The company may utilise “Cookie” technology, which is a small data file installed in users’ computers by web browser programs as to allow us to be acknowledged when users visit the website. By utilising the cookie technology, it will ascertain which web browser being used by each user with no further personal data, e.g. first name or address, collected. The cookie technology allows the company to know users’ preferred services, and services that are not in their interest. Therefore, the cookie technology does not only facilitate the company in memorising users that have ever visited the site, counting traffic, or noticing objectives of each visitor, but it also supports the company in providing customised contents or advertisement through the use of Google Analytics, Google Firebase, or any other analytic tools used for data collection in order to drive better, faster, safer, and more private accessibility for users once they visit the website.
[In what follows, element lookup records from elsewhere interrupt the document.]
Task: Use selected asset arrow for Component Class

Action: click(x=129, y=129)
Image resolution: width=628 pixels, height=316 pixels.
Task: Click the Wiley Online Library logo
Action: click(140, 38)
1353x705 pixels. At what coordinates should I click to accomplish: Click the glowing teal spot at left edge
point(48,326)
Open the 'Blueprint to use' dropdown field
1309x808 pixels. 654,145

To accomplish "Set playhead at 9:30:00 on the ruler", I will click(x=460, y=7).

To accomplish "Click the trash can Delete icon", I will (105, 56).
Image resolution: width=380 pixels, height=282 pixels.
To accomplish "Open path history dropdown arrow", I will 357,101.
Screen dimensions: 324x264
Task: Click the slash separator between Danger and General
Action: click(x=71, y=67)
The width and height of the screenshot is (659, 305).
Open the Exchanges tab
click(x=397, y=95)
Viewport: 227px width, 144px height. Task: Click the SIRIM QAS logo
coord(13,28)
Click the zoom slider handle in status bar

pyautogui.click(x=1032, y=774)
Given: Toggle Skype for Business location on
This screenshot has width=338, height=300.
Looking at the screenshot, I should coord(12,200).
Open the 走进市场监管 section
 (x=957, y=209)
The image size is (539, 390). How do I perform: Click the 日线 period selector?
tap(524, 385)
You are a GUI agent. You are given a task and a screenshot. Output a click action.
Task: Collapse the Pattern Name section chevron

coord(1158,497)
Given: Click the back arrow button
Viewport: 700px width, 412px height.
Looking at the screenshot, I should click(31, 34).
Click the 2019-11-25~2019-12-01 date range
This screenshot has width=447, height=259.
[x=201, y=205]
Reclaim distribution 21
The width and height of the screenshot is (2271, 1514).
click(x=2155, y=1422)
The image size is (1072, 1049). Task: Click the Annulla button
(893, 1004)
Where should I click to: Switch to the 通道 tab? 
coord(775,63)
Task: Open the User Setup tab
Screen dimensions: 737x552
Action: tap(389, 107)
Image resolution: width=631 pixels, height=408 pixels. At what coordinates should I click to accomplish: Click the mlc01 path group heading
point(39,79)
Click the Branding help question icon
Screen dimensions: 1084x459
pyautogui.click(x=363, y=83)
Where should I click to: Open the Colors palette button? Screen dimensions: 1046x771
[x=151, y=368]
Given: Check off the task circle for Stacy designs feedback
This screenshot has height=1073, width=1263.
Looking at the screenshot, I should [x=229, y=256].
The technology will automatically log the data sent by users’ web browsers whenever users visit the website or application. Such data include:

1) IP address, Cookie ID

2) Internet browsing program

3) Websites previously visited by users

4) Visited webpages within company’s platform

5) Time spent on each specific webpage  

6) Information searched on the website, including visiting time and date, and other statistic data

7) Location data

8) Browsing behaviors on company’s webpages

9) Operating system used

These personal data shall be collected for further analysis and evaluation in order to assist the company in developing the services provided on the website. Moreover, in providing services, the company may utilise the “Cookie” technology, or other features occasionally in order to aid the company or relevant parties, based on this Privacy Policy, in collecting or sharing the data, and to help improve company’s services, or to support the company in providing new services and features. Furthermore, the company may link cookies to users’ personal data and contents viewed by users. In this regard, Google Analytics and Google Firebase may be included in company’s services and platforms, facilitating the company in counting the number of visitors and better understanding preferences and interest of users.